На сайте Новой библиотеки сообщается, что она «создана для того, чтобы восстановить дух открытости и научного знания, некогда присущий Bibliotheca Alexandrina», хотя на самом деле это не греческая, а латинская форма названия, тогда как духу научности, столь характерному для Мусейона и ассоциировавшемуся с ним, были по крайней мере в равной доле присущи распри между учеными (odium academicum) и открытый, свободный обмен идеями и знаниями. Тем не менее открытость – это и в самом деле удачное воплощение древнегреческого идеала. И если в заключение этого весьма короткого введения в историю Древней Греции, основанного на малой выборке из мириада ее городов, выдвинуть на первый план одну-единственную идею, то мне бы хотелось упомянуть именно открытость – открытость дискуссии.
Наше слово «политика» происходит от древнегреческого прилагательного среднего рода множественного числа politica, означавшего «то, что имеет отношение к полису». Прежде всего оно связывается для нас с величайшим трудом Аристотеля по политической социологии и политической теории, созданным в 330–320 гг. до н. э. (где употребляется именно в таком значении).
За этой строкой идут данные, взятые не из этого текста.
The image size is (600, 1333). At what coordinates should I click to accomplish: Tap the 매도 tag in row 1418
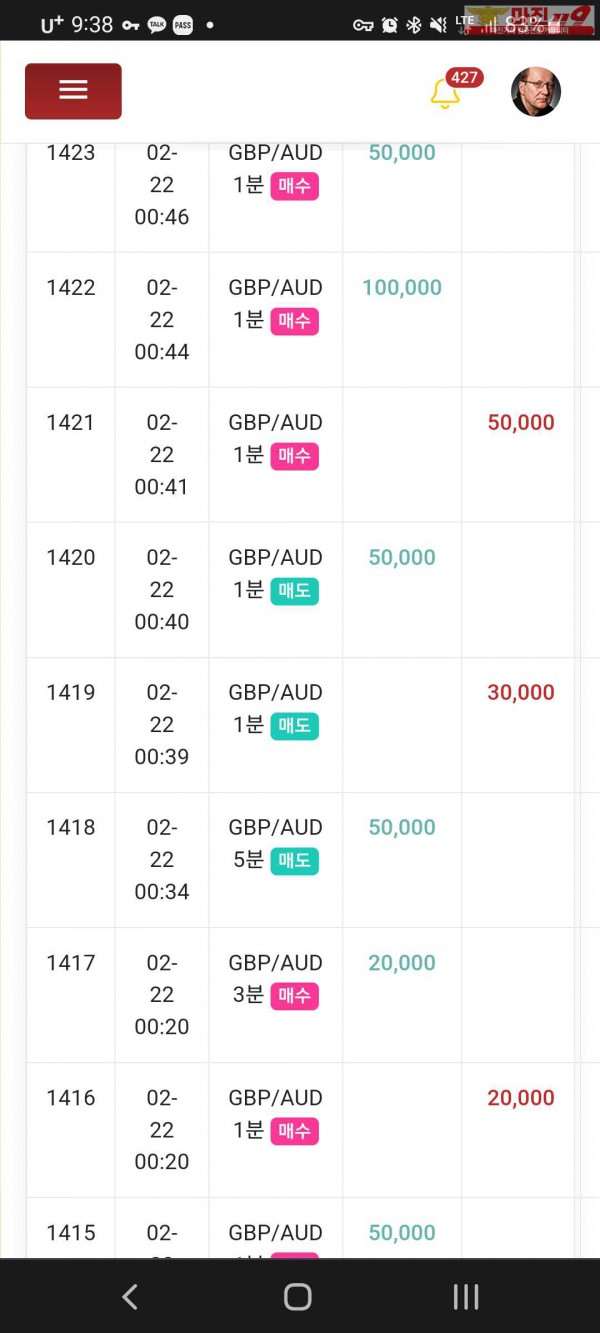tap(294, 861)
Для греков политика оставалась центральной темой – es meson, «стремящейся к центру», как они буквально выражались. Иными словами, общественные дела не просто мыслились как составляющие заботу граждан – они в буквальном смысле решались сообща всем гражданским населением, сходившимся «посередине», дабы люди могли обсудить, поспорить и добиться того, что они – ошибочно или справедливо – считали общим благом, обеспечивающим интересы города и его жителей. Правда, женщинам не разрешалось участвовать в этом общем политическом акте выработки решения; правда, существовало ужасающее количество рабов или немногим отличавшихся от них и занимавших подчиненное положение трудящихся в черте города или (что бывало чаще) за их пределами – именно они обеспечивали граждан, живших в городе, необходимым досугом (scholê, откуда происходит и наше слово «школа»), дабы те могли вершить политику, как считали нужным. Правда, лишь в условиях весьма радикальной демократии, такой как афинская, большинство обычных бедняков мужского пола получали реальный шанс решать вопросы, касавшиеся их самих. И наконец, правда, что греки, имевшие права гражданства, к сожалению, были склонны слишком часто прибегать к такому средству разрешения внутренних противоречий, как открытая гражданская война (stasis), и зависть (phthonos) куда чаще, чем дружба, определяла отношения между греческими городами. Но все же даже в качестве идеала, которому часто ничто не соответствовало в реальности, греческая политика заслуживает по крайней мере нашего сосредоточенного внимания, а зачастую – ручаюсь за это – и нашего уважения, если не подражания. И во всяком случае для меня она остается рабочим определением того, что есть цивилизация, – это цивилизация, основой которой является город.